▼

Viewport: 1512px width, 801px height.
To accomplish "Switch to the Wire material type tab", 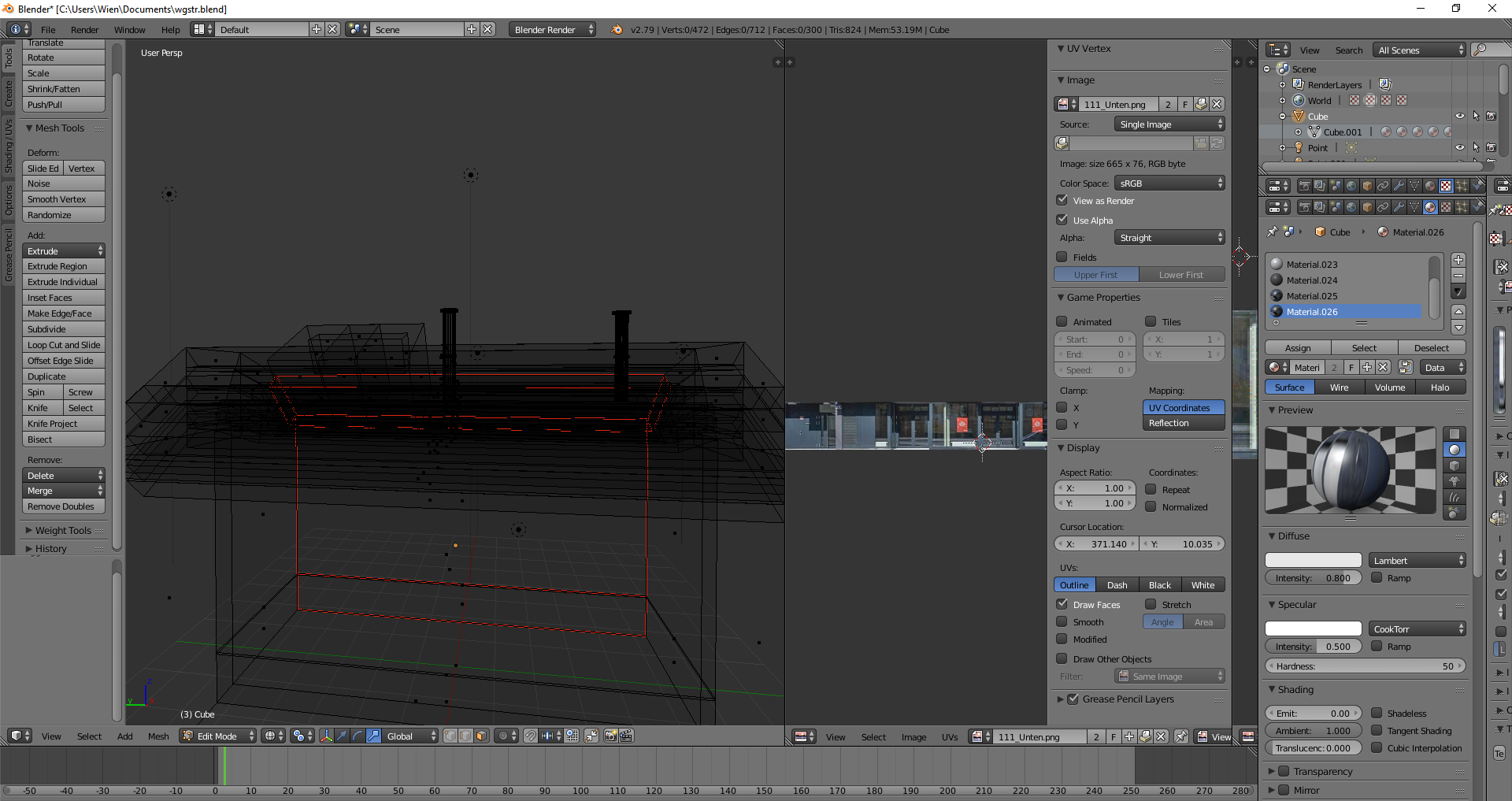I will (x=1339, y=388).
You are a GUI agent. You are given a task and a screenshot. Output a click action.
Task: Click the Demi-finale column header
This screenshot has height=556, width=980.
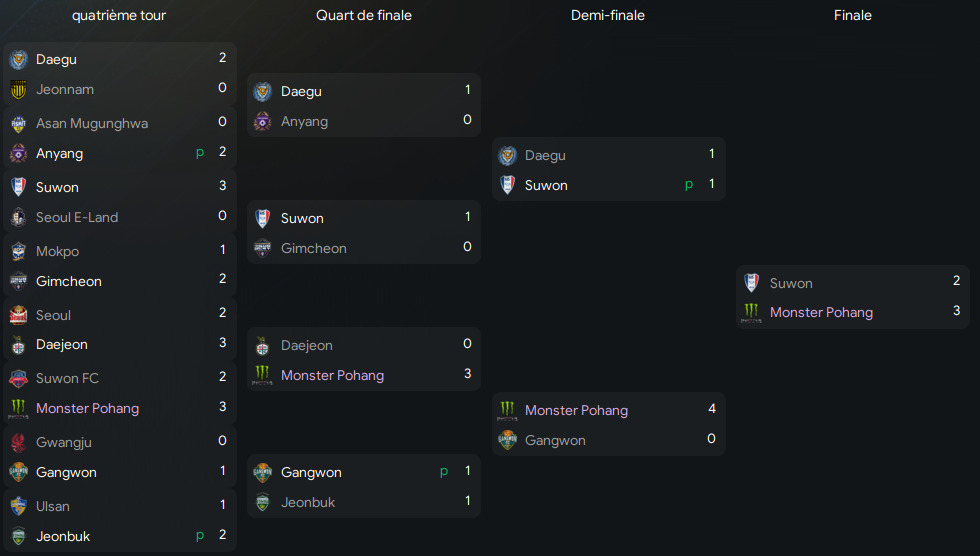click(x=608, y=16)
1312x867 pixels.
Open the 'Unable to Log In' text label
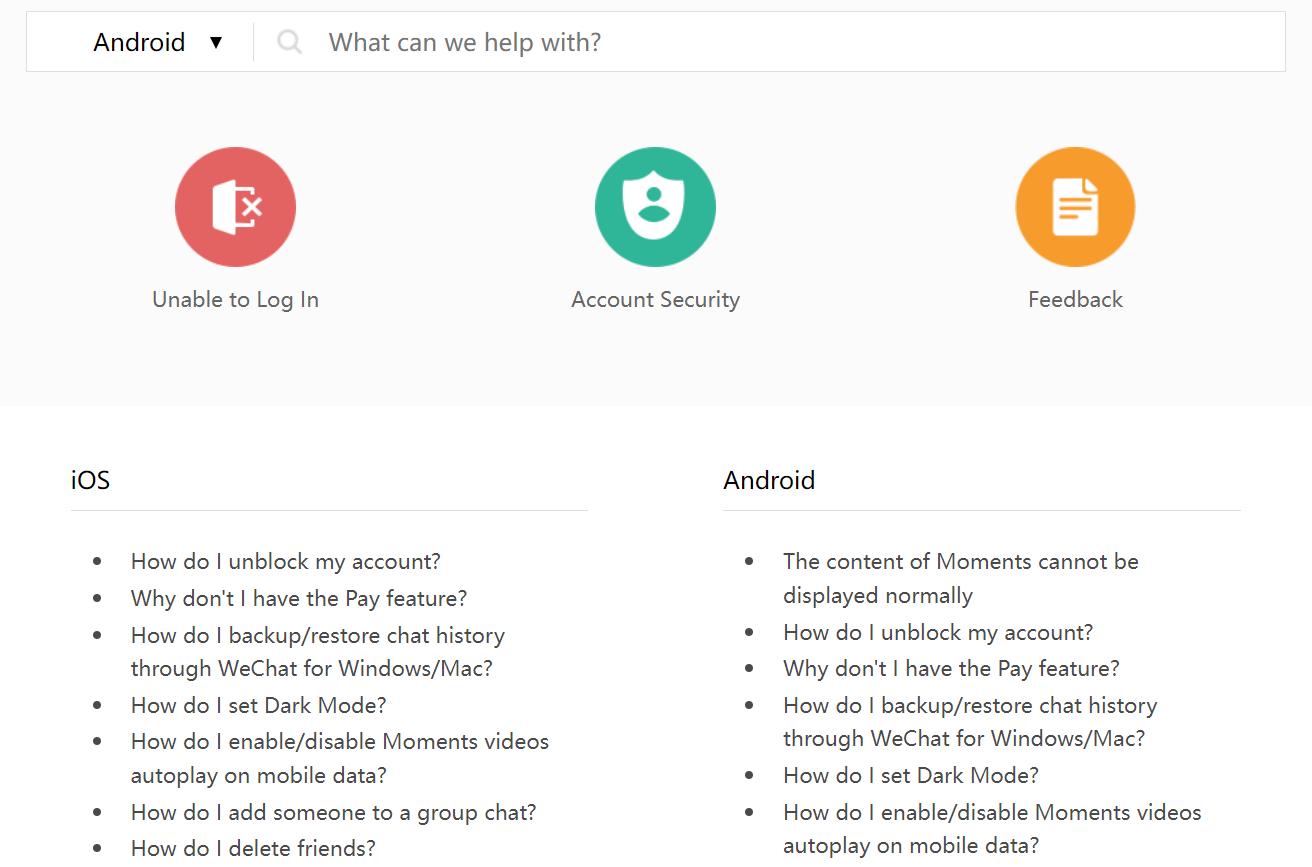coord(235,299)
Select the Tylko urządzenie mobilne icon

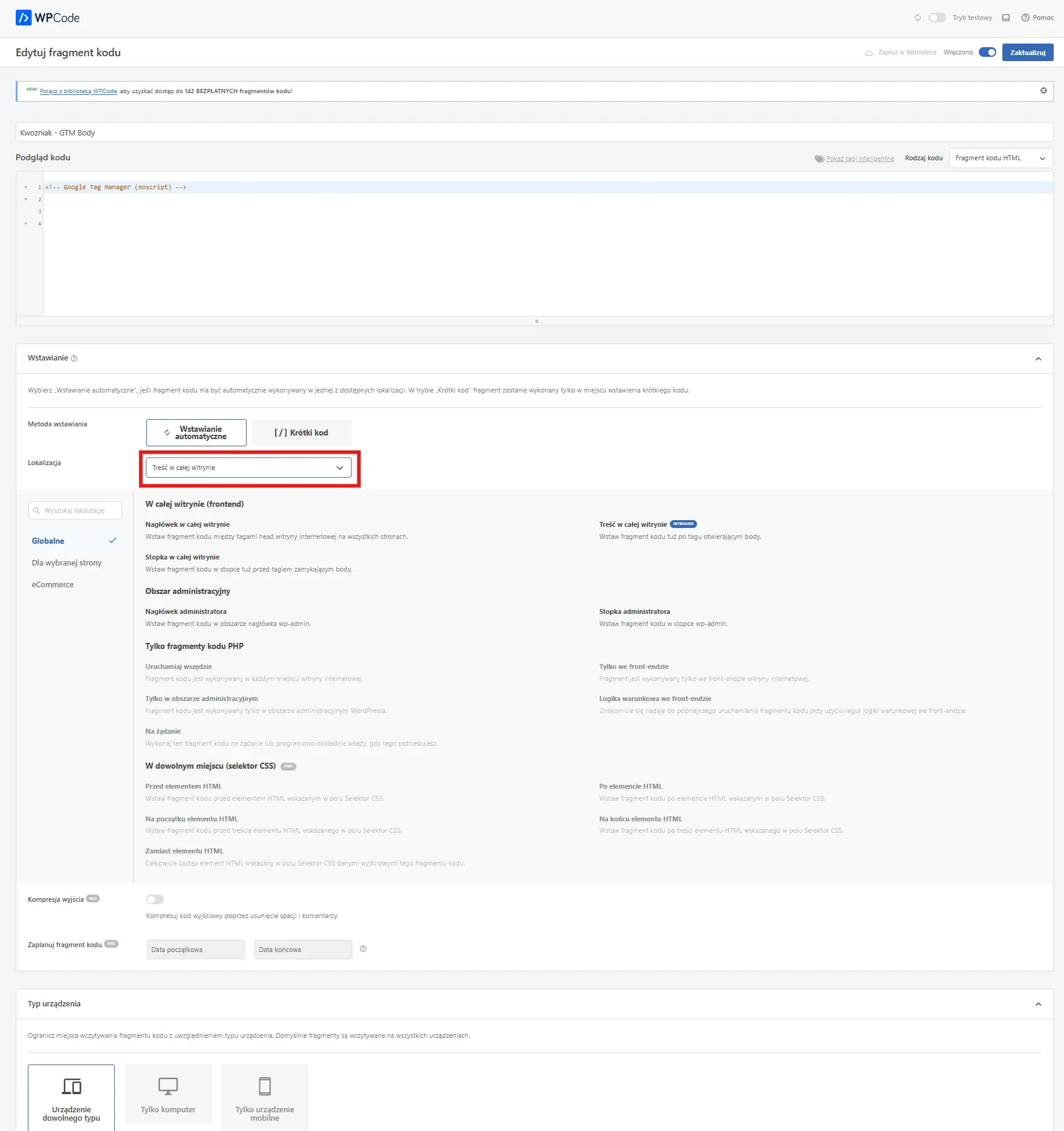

▲

All that is required is an exact reproduction of the lines from the one containing "You are a GUI" to the final line of the listing above, pictures omitted.

You are a GUI agent. You are given a task and a screenshot. Output a click action.
Task: Click the Demi-finale column header
This screenshot has height=556, width=980.
click(x=608, y=16)
1312x867 pixels.
Open the 'Unable to Log In' text label
coord(235,299)
Select the Tylko urządzenie mobilne icon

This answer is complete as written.